Le dije de nuevo que necesitaba que me contara todo lo que ocurrió esa noche, que cualquier detalle podría ser importante. Yo le iba a creer, porque el cadáver que tuve enfrente durante dos semanas tenía algo que no lograba explicar; lo único que podría justificar una trayectoria imposible como la que realizó esa bala era un evento igual de imposible.

Entonces Facundo asintió y se secó una vez más las lágrimas, luego se inclinó hacia mí y me clavó la mirada.

Me dijo entonces algo que yo ya estaba comenzando a suponer: Ramón no era un hombre normal. De hecho, no era un hombre cuando él le disparó.

Lo primero que había visto esa noche fue los cadáveres de sus dos perros. Estaban desechos; algo los había cortado por la mitad. Al acercarse más logró ver al causante, un ser que estaba parado en las cuatro extremidades, desnudo y cubierto de pelos. Su cuerpo no era el de un humano, tenía brazos y piernas deformes, orejas puntiagudas y un hocico alargado con enormes colmillos llenos de sangre.

Él le disparó directamente en el rostro, y aquella criatura cayó al suelo. Pero al morir, comenzó a cambiar de forma, hasta convertirse en el ser humano que yo había recibido en la morgue.

Comprendí que, en ese cambio, cuando el cráneo de Ramón tomó la forma de un hombre, los orificios de entrada y de salida de la bala dejaron de tener la misma dirección, dejaron de estar alineados.

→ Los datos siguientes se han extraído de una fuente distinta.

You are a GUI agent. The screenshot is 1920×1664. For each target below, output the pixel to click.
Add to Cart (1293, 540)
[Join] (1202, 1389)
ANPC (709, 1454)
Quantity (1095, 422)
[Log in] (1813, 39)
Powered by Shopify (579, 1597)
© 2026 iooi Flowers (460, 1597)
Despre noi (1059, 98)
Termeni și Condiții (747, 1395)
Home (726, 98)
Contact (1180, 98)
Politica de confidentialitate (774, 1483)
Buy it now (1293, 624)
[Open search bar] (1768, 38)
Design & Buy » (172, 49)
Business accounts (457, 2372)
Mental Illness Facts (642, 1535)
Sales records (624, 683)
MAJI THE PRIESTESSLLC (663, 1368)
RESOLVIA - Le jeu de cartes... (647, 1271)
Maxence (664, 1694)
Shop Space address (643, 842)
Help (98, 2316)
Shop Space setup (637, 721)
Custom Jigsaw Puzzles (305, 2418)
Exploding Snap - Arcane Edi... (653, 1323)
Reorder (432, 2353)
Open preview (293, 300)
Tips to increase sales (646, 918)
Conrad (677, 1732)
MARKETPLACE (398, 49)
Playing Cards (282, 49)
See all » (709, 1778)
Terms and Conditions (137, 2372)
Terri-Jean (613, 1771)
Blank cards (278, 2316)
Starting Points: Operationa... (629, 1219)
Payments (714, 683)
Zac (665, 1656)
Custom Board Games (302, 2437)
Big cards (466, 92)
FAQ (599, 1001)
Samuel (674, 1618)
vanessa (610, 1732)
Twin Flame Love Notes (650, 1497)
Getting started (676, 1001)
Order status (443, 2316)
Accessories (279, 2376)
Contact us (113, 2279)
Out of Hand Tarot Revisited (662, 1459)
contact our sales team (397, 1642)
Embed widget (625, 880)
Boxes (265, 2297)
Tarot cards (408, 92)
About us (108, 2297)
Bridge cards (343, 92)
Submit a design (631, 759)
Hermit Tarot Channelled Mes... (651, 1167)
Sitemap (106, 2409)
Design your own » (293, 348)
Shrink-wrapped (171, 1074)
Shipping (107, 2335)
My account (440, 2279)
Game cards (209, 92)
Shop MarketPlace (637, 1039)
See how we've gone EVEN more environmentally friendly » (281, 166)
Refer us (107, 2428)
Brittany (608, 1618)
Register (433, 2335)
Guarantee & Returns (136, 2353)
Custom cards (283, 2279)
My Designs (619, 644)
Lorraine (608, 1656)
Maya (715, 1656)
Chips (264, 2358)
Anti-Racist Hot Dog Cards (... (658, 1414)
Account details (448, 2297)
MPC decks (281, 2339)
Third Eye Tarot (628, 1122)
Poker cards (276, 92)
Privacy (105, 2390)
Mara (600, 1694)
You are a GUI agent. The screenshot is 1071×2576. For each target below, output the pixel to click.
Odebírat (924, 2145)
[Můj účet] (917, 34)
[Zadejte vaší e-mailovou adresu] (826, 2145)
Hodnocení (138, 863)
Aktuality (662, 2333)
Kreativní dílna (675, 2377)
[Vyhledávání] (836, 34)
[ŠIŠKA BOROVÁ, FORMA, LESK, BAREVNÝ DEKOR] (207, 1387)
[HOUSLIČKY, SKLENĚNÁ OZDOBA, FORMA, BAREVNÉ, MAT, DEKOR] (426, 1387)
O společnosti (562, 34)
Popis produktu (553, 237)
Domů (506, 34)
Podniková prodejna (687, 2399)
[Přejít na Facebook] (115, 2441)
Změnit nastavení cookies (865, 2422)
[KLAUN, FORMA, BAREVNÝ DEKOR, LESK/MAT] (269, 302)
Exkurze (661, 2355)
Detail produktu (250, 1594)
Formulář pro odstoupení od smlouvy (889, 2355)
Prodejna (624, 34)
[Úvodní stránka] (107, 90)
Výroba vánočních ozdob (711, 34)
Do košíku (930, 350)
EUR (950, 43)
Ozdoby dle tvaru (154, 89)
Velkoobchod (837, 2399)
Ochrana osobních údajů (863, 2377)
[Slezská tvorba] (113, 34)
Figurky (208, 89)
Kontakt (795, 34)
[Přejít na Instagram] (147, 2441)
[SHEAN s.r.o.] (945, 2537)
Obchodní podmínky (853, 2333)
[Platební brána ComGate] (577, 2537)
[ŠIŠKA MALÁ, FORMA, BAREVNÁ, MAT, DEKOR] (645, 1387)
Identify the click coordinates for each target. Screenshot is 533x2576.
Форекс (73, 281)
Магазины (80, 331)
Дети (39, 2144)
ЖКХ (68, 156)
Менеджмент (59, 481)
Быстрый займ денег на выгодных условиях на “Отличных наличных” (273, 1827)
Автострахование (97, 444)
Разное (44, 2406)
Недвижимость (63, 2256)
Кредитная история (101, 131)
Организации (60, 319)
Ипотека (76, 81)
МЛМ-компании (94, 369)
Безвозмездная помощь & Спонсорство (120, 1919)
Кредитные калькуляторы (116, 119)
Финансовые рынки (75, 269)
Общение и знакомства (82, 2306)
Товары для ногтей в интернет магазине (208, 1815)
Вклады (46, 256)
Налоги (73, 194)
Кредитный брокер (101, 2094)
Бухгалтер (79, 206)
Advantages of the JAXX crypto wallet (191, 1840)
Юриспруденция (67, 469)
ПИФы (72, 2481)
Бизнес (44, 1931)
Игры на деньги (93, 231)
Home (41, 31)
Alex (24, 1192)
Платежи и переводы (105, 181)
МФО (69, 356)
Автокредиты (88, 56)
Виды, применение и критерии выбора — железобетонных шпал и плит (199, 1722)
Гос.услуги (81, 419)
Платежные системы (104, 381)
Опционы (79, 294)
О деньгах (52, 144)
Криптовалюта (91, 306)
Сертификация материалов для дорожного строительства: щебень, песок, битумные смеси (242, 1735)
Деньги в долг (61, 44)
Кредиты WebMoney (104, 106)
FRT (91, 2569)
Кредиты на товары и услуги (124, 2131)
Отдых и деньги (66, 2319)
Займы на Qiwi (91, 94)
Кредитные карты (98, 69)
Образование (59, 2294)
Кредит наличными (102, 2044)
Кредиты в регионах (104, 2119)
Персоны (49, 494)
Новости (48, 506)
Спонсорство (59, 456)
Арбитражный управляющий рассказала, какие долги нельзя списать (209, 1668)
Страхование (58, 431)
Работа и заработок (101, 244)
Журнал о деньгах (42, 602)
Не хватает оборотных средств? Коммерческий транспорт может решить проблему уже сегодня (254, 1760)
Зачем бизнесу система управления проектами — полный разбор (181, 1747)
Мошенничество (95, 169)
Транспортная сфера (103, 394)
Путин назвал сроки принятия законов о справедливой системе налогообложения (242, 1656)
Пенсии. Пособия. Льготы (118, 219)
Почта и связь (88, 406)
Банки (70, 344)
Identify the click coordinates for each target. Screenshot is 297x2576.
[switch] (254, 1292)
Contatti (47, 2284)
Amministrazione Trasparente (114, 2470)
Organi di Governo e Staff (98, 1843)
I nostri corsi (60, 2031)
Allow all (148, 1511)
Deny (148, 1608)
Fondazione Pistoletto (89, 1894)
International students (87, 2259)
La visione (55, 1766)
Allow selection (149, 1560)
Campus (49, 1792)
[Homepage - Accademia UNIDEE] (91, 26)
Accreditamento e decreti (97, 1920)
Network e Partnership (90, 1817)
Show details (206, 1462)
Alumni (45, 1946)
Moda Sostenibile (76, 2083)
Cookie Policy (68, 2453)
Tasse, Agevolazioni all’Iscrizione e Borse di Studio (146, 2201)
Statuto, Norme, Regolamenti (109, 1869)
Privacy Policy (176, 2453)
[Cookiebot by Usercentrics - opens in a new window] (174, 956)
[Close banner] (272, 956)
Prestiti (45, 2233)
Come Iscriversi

Luego de la conversación regresé de inmediato al hospital para terminar la autopsia, pero ya no pude ver al cadáver de Ramón de la misma manera. Frente a mí había un cuerpo de alguien que no tenía la culpa de lo que le había pasado, un hombre que, por algún motivo había huido de su casa, o se había extraviado, y quién sabe cómo fue que aquella noche se convirtió en la bestia que atacó el hogar de Facundo con intención de alimentarse de los animales. Era un ser maldito, y Facundo también debió pagar por aquella maldición, pero pagaría con años en prisión.

Terminé entonces con la autopsia lo antes posible, explicando que la bala se había desviado, aunque sin aclarar cuánto. Me dediqué más a explicar que el cadáver tenía sangre de los dos perros que mató, tanto en las manos como en los dientes. Entregué el informe a la policía y no pude hacer mucho más para ayudar a Facundo. Poco después supe que le redujeron la sentencia porque evidentemente Ramón estaba desquiciado al momento del enfrentamiento.

En el pueblo no tardó en correrse la voz de lo ocurrido, y aunque algunos piensan mal de Facundo, la mayoría lo consideran un héroe por lo que hizo; no solo por haber defendido su campo y a su familia de aquella criatura, sino porque desde que aquello ocurrió, disminuyeron las muertes de gallinas y otros animales de granja en el pueblo de El Amparo.